Apa itu Himpunan Raksasa?

Satu set raksasa adalah jenis latihan rutin yang sangat berat di mana seorang atlet angkat besi akan melakukan tiga latihan berbeda dengan waktu istirahat yang sangat terbatas di antaranya. Ini mirip dengan satu set super, yang menggabungkan dua latihan berturut-turut dengan cepat, tetapi satu set raksasa melampaui satu set super menjadi tingkat latihan yang lebih berat. Latihan-latihan tertentu yang digabungkan dalam jenis latihan ini biasanya terkait satu sama lain karena mereka melatih kumpulan otot yang sama. Ini memberikan manfaat maksimal bagi atlet angkat besi dalam waktu singkat.

Seseorang dapat melakukan beberapa jenis latihan set raksasa: satu jenis latihan melibatkan kerja kelompok otot yang sama di ketiga latihan; tipe kedua melibatkan kerja kelompok otot yang berlawanan, seperti bisep dan trisep; dan tipe ketiga melibatkan kerja tubuh bagian bawah dan tubuh bagian atas dalam latihan yang berurutan. Kombinasi lain dimungkinkan tergantung pada tujuan kebugaran atlet angkat besi. Waktu istirahat antara latihan dapat bervariasi juga, dan sementara waktu istirahat tidak lama, umumnya agak lebih lama daripada waktu istirahat yang terkait dengan super set.

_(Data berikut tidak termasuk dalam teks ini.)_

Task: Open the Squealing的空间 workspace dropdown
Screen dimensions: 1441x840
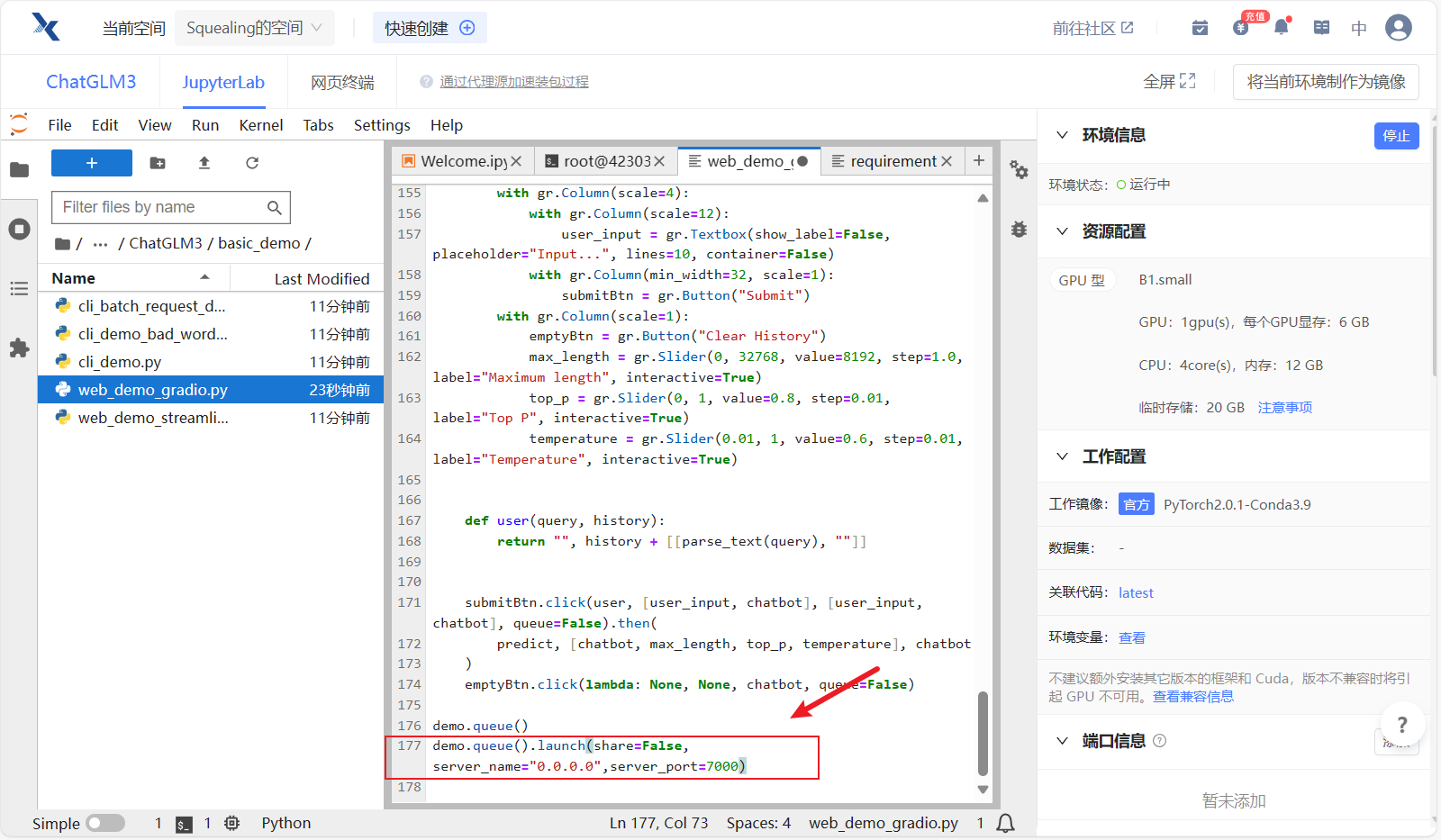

Banyak atlet angkat besi akan melakukan lebih dari satu set raksasa selama latihan. Pengangkat tingkat menengah dan lanjutan dapat melakukan hingga lima set besar dalam satu latihan; ini berarti satu set tiga latihan akan dilakukan lima kali individu, dengan waktu istirahat di antara setiap set raksasa. Latihan mungkin terlihat seperti ini:

Raksasa Set Satu: Pers bangku barbel, 15 repetisi

30 detik istirahat

Lat pull down, 15 repetisi

Istirahat 30 detikDumbbell curls, 15 repetisi

5 menit istirahat

Raksasa Set Dua:

Tekan kaki, 15 repetisi

30 detik istirahat

Squat, 15 repetisi

30 detik istirahat

Angkat mati, 10 repetisi

5 menit istirahat

Proses ini dapat diulangi dengan latihan sebanyak atau sesedikit yang dipilih oleh pengangkat untuk disertakan dalam latihan. Periode istirahat memungkinkan otot untuk sedikit pulih di antara set, yang berarti mereka akan lebih siap untuk set berikutnya dan lebih kecil kemungkinannya untuk cedera. Banyak pengangkat akan melakukan set raksasa sampai kelelahan, atau sampai otot tidak bisa lagi mengangkat pada tingkat sedang. Jenis latihan ini dapat bermanfaat, tetapi juga dapat meningkatkan risiko cedera jika pengangkat tidak menggunakan teknik yang tepat dalam semua latihan. Atlet angkat besi baru hanya boleh melakukan set seperti itu dengan bantuan pelatih profesional atau atlet angkat besi berpengalaman.